Accordingly, for all the above reasons, Plaintiff's Statement of Errors is well taken.
A remand is appropriate when the ALJ's decision is unsupported by substantial evidence or when the ALJ failed to follow the Administration's own regulations and that shortcoming prejudiced the plaintiff on the merits or deprived the plaintiff of a substantial right. Bowen, 478 F.3d at 746. Remand may be warranted when the ALJ failed to provide "good reasons" for rejecting a treating medical source's opinions, see Wilson, 378 F.3d at 545-47; failed to consider certain evidence, such as a treating source's opinions, see Bowen, 478 F.3d at 747-50; failed to consider the combined effect of the plaintiff's impairments, see Gentry, 741 F.3d at 725-26; or failed to provide specific reasons supported by substantial evidence for finding the plaintiff lacks credibility, see Rogers, 486 F.3d at 249.
Under sentence four of 42 U.S.C. § 405(g), the Court has authority to affirm, modify, or reverse the Commissioner's decision "with or without remanding the cause for rehearing." Melkonyan v. Sullivan, 501 U.S. 89, 99 (1991). Consequently, a remand under sentence 4 may result in the need for further proceedings or an immediate award of benefits. E.g., Blakley, 581 F.3d at 410; Felisky v. Bowen, 35 F.3d 1027, 1041 (6th Cir. 1994). The latter is warranted where the evidence of disability is overwhelming or where the evidence of disability is strong while contrary evidence is lacking. Faucher v. Sec'y of Health & Human Servs., 17 F.3d 171, 176 (6th Cir. 1994).

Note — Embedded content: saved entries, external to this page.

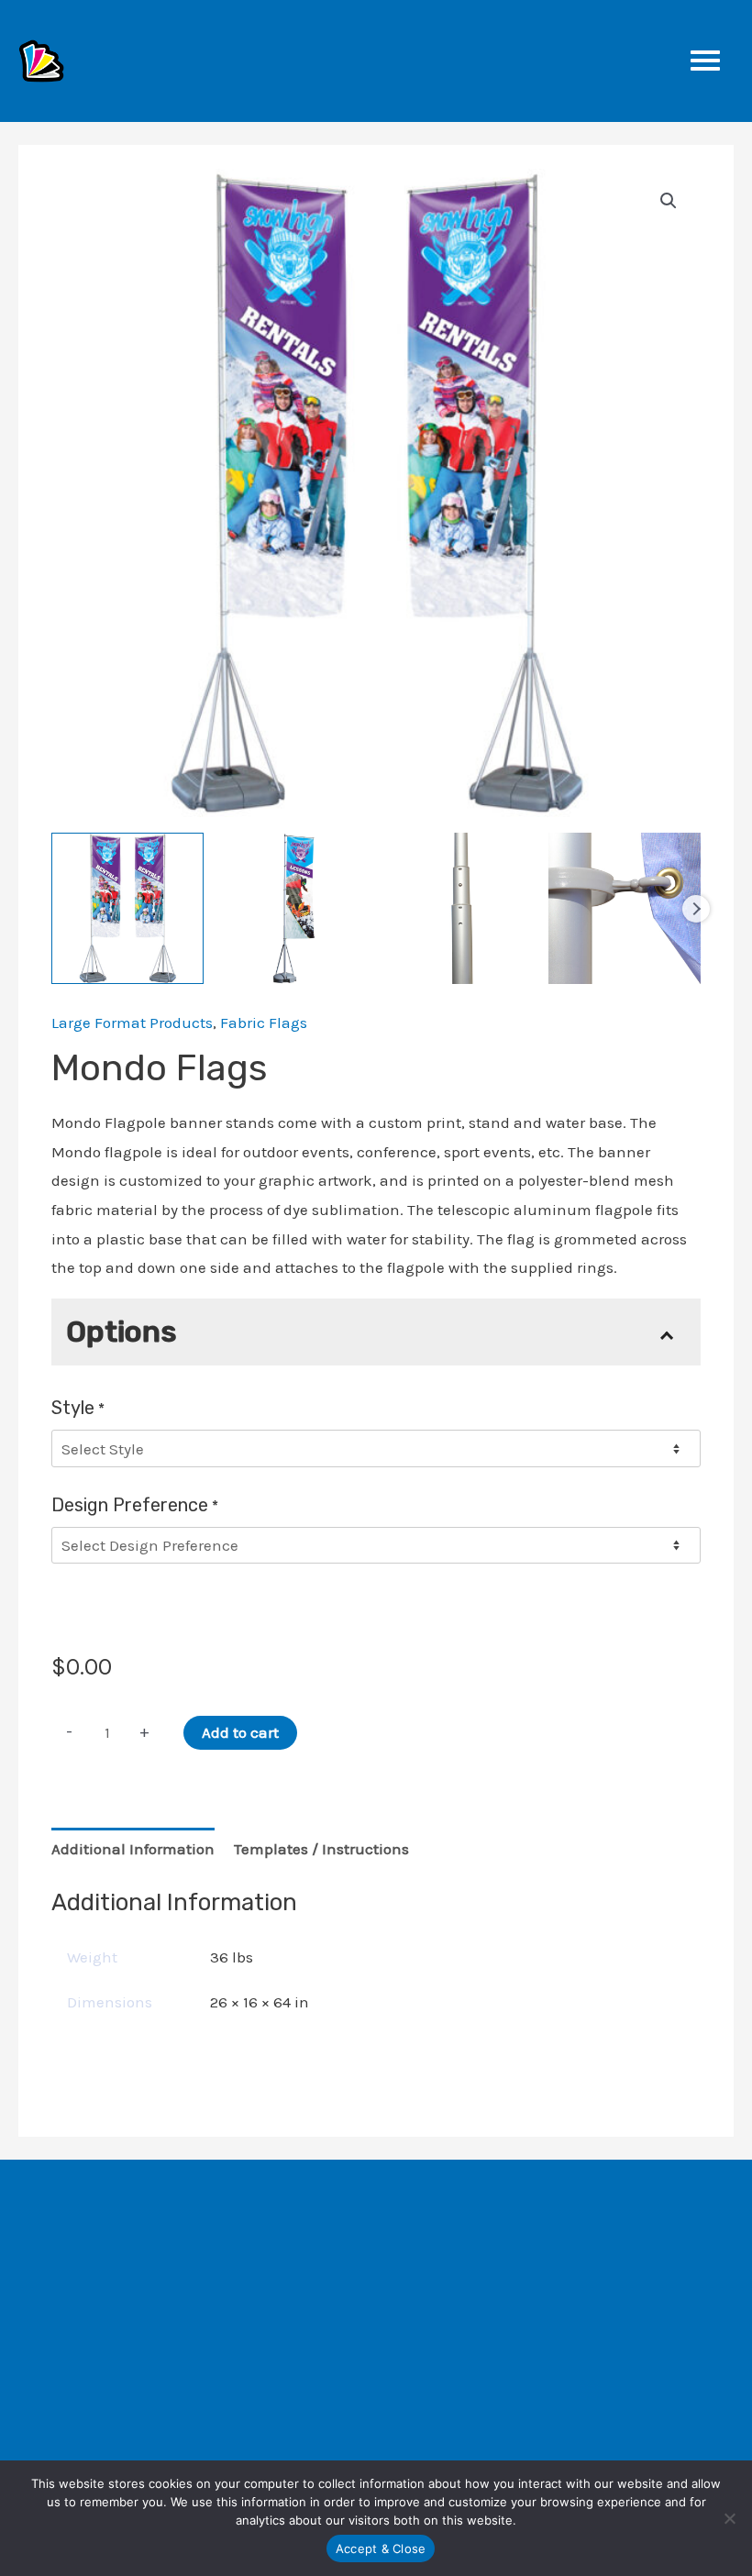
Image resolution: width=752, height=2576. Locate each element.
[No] (729, 2518)
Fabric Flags (263, 1022)
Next (696, 909)
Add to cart (240, 1732)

This is an unusual case that requires a remand for further proceedings even though the evidence of disability is strong while contrary evidence is lacking. First the evidence: Dr. Bonds' report and her opinion that Plaintiff would be off-task twenty percent of the workday stands essentially unrefuted because the non-examiners Dr. Rudy and Rivera reviewed a record that was far from complete in December 2013 and February 2014. Yet Dr. Bonds also opined that Plaintiff's work abilities would improve with concomitant improvement in the severity of his symptoms. As discussed above, substantial evidence does not support the ALJ's finding that such improvement occurred. There is, moreover, evidence that Plaintiff has sporadically engaged in drug or alcohol abuse and unsuccessful substance-abuse treatment, which tends to show periods of decompensation and which no ALJ has considered.
Despite such evidence, there has been no administrative decision about whether Plaintiff's episodic substance abuse is "a contributing factor material to the Commissioner's determination that [he] is disabled." 42 U.S.C. § 423(d)(2)(C).

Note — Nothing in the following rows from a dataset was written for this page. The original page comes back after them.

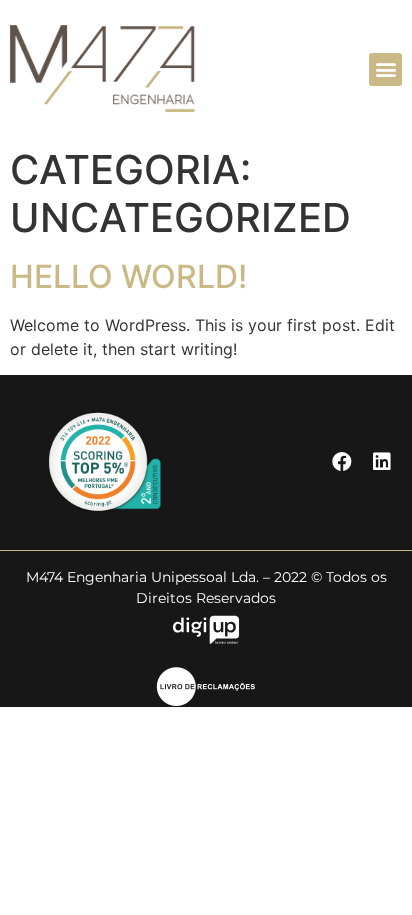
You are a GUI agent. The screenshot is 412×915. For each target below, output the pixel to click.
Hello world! (128, 276)
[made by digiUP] (206, 639)
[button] (385, 69)
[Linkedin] (382, 462)
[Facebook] (342, 462)
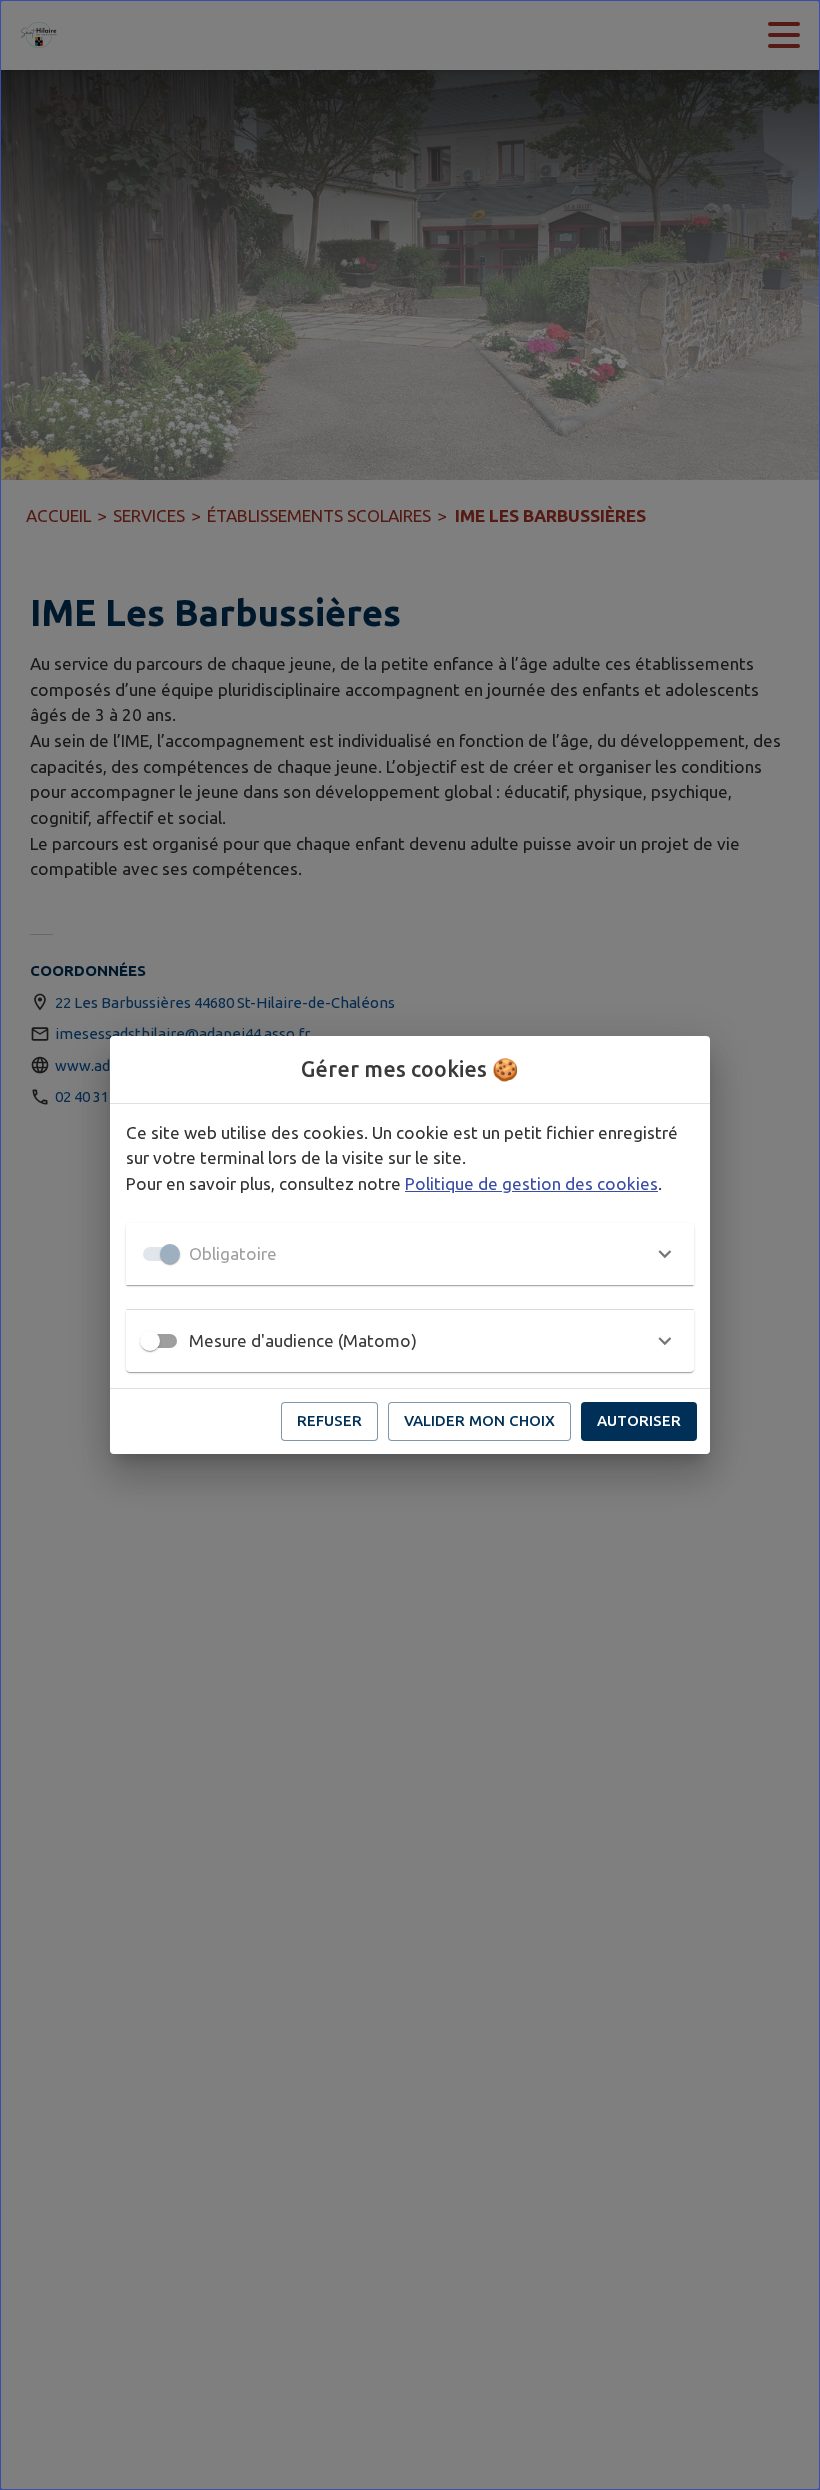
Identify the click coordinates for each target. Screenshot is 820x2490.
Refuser (329, 1420)
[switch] (150, 1341)
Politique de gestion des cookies (531, 1183)
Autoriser (639, 1420)
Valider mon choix (479, 1420)
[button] (410, 1254)
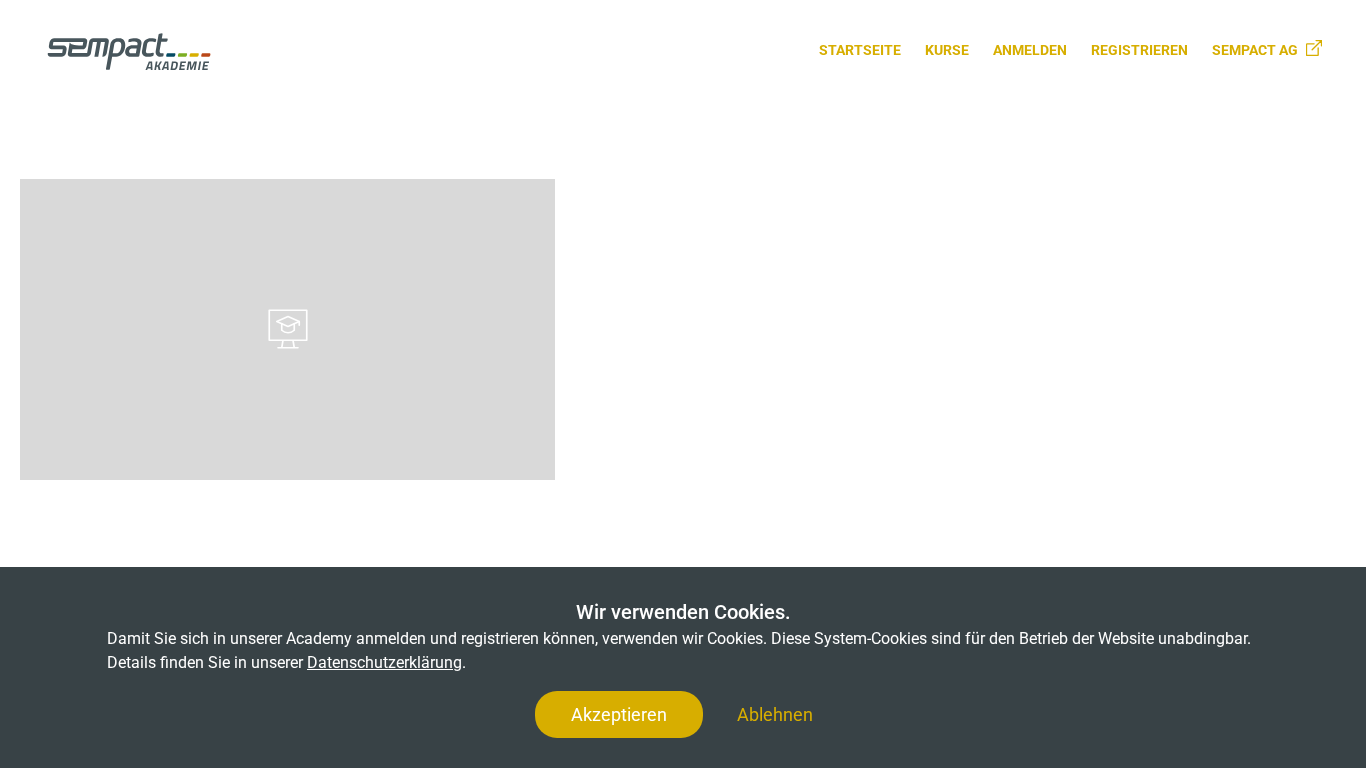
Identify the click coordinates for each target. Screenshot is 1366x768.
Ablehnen (775, 714)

Gayheart, 710 F.3d at 380. The ALJ did not examine whether Plaintiff's substance abuse was material probably because he found that Plaintiff was not under a disability.

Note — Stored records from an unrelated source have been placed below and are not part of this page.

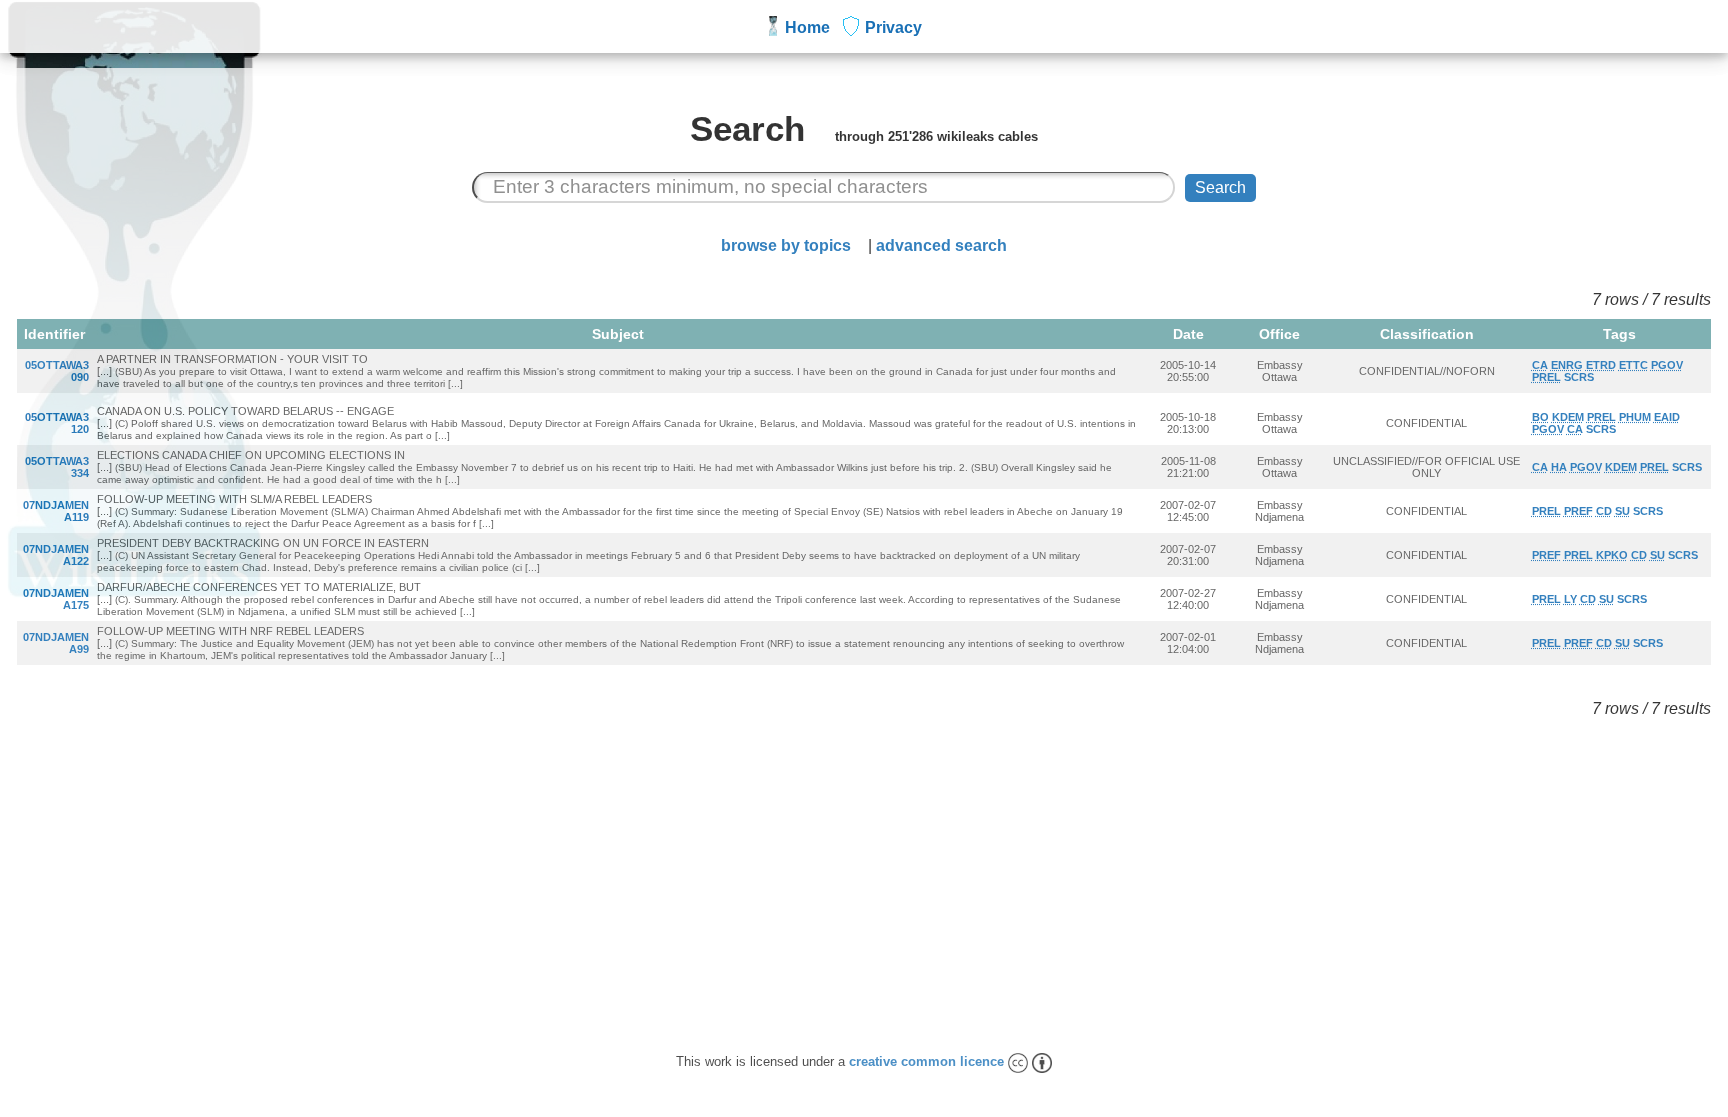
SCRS (1579, 377)
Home (807, 27)
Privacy (893, 27)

Although there is strong evidence that Plaintiff is under a disability and contrary evidence is lacking, a remand for an award of benefits is not warranted due to the absence of a determination at the administrative level of whether Plaintiff's substance abuse is "a contributing factor material to the Commissioner's determination that [he] is disabled." 42 U.S.C. § 423(d)(2)(C). However, Plaintiff is entitled to an Order remanding this case to the Social Security Administration for this determination. See id.; see also Gayheart, 710 F.3d at 380.
Pursuant to Fed. R. Civ. P. 72(b), any party may serve and file specific, written objections to the proposed findings and recommendations within
Failure to make objections in accordance with this procedure may forfeit rights on appeal. See Thomas v. Arn, 474 U.S. 140 (1985); United States v. Walters, 638 F.2d 947, 949-50 (6th Cir. 1981).